Wednesday, October 6, 2010

Mexican California

On the Mexican heritage of California:

"In the late 1940s, a young Mexican diplomat with literary instincts, Octavio Paz, found himself posted to the consular office in Los Angeles. "At first sight," Paz later recalled in The Labyrinth of Solitude (1961), "the traveler is surprised by -- besides the pureness of the sky and the ugliness of the dispersed and ostentatious constructions -- the vaguely Mexican atmosphere of the city, impossible to capture in words or concepts. This Mexicanness--a taste for adornments, carelessness and splendor, negligence, passion or reserve -- floats in the air. And I say floats because it does not mix nor is it joined with the other world, the North American world, made of precision and efficiency." Paz was talking about what could be considered the second largest Mexican city on the planet. The Mexican connection of California was a matter of people and money, food and music, ambiance and culture. It was a matter of social and political value.
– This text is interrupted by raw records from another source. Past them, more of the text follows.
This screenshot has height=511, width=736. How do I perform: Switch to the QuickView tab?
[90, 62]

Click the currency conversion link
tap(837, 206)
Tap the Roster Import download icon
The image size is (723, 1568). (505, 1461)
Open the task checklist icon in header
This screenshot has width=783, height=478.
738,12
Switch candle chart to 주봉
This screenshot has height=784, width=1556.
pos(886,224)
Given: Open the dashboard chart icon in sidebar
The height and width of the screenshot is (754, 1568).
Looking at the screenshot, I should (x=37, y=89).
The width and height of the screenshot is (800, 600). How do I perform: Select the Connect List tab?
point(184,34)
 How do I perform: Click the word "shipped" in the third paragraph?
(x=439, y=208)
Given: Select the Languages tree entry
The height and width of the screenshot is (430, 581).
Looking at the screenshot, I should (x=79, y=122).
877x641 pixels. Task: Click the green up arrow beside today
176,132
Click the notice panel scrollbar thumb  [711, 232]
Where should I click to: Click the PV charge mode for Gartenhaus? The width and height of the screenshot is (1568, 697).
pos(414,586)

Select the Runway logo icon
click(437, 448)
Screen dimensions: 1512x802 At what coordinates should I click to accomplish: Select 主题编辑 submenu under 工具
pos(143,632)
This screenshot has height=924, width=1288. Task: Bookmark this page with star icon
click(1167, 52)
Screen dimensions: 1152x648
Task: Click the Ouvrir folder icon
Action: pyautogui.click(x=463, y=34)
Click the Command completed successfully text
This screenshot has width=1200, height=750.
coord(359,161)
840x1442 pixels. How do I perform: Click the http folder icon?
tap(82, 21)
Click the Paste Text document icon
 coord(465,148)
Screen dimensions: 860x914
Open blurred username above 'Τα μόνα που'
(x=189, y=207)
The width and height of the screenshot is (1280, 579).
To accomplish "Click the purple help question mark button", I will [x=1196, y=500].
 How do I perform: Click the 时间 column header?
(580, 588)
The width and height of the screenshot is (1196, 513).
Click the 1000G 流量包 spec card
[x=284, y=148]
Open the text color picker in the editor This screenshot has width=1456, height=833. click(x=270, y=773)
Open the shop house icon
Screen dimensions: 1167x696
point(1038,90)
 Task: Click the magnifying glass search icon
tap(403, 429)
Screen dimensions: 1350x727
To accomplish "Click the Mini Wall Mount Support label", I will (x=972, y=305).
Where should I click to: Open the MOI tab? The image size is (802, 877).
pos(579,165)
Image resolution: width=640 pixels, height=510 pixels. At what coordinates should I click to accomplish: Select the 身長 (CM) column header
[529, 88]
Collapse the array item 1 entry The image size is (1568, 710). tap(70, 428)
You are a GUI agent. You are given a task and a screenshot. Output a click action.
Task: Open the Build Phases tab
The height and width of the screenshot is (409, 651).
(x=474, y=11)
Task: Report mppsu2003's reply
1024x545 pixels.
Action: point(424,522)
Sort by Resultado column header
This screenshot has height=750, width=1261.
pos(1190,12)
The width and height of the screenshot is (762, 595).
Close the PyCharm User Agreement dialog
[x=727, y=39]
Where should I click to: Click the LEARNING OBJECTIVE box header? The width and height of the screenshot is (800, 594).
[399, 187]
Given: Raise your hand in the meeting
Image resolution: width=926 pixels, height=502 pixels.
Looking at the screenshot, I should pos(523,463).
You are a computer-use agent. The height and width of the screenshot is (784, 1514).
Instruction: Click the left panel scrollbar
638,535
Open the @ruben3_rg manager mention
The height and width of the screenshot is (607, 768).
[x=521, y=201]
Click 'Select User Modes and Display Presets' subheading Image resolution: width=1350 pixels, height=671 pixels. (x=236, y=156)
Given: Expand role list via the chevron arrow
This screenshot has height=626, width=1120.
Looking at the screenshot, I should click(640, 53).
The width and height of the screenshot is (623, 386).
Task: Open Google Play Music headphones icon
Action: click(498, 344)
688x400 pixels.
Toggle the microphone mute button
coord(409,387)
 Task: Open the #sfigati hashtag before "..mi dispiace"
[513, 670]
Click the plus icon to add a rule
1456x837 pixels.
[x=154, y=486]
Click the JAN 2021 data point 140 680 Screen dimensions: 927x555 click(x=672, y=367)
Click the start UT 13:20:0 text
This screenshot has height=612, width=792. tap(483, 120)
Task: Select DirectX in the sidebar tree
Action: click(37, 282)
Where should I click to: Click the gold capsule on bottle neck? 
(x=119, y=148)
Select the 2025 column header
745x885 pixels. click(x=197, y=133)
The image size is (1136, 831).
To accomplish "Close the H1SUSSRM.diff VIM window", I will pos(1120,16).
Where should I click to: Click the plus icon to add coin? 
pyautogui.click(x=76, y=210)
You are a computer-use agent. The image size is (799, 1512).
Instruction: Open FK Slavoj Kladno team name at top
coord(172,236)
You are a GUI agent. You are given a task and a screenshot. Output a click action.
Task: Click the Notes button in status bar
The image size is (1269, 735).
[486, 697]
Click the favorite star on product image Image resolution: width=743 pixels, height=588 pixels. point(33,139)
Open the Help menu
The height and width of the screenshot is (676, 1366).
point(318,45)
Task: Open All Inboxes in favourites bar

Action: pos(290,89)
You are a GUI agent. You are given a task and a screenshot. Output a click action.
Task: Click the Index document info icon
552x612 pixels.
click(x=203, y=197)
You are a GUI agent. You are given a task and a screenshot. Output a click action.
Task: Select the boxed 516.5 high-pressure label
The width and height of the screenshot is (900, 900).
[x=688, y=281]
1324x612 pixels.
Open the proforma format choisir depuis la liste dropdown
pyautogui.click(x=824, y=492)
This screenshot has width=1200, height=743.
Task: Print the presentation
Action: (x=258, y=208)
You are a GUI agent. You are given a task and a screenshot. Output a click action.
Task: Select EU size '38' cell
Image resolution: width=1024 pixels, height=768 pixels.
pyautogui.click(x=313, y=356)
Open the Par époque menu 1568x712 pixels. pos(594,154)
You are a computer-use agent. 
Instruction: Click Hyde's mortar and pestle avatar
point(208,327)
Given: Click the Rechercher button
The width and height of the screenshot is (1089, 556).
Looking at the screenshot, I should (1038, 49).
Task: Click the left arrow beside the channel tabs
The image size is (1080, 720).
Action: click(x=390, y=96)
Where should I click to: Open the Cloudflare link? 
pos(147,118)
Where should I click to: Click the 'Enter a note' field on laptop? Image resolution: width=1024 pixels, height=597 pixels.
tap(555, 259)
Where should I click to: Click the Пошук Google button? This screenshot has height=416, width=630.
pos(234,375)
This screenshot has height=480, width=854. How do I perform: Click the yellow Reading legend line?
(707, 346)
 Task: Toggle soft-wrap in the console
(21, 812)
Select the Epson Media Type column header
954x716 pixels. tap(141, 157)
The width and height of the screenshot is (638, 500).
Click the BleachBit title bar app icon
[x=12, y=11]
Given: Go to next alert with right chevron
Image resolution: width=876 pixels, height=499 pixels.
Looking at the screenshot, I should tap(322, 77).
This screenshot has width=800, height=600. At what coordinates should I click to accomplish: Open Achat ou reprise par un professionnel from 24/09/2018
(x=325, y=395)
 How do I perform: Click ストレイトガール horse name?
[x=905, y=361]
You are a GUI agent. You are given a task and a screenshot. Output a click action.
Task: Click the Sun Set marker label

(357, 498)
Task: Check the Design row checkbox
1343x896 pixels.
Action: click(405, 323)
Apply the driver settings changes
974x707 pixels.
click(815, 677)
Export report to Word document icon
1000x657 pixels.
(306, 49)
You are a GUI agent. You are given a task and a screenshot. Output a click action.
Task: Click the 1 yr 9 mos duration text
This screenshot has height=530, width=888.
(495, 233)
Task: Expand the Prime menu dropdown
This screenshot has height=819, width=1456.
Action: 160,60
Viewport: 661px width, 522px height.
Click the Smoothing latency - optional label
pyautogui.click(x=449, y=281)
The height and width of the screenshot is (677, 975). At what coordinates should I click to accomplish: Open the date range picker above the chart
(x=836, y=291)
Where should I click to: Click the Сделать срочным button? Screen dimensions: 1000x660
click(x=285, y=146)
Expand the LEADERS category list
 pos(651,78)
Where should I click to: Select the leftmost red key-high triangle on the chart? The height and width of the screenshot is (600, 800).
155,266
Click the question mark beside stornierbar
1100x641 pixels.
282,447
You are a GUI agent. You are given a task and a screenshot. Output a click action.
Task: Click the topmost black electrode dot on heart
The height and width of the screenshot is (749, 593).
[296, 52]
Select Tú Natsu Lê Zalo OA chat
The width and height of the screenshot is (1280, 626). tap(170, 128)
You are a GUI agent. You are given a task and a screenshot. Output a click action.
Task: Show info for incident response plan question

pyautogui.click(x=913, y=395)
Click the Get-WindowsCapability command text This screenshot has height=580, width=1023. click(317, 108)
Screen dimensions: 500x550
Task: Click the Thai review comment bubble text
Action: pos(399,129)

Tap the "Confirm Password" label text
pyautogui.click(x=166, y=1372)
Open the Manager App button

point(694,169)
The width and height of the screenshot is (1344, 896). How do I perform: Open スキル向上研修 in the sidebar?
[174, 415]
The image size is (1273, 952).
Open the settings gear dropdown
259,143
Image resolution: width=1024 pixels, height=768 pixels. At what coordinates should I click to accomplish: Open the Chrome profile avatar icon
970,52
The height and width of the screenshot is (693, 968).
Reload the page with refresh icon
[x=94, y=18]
It was, in all its dimensions --trade, immigration, politics, and social policy -- the overriding California connection, and the big California story of the late twentieth century. "

Coast of Dreams, K. Starr

Prezenta fizica si spirituala a mexicanilor si latinilor in Los Angeles da orasului o langoare, o relaxare, o pasiune scaldata in caldura, o intensitate a momentului, nascute din nostalgia subtila pentru vremurile bune cand nu erau straini in propriul lor taram.

2 comments:

iulia said...

sigh..

Ava said...

Da, stiu, a inceput nostalgia...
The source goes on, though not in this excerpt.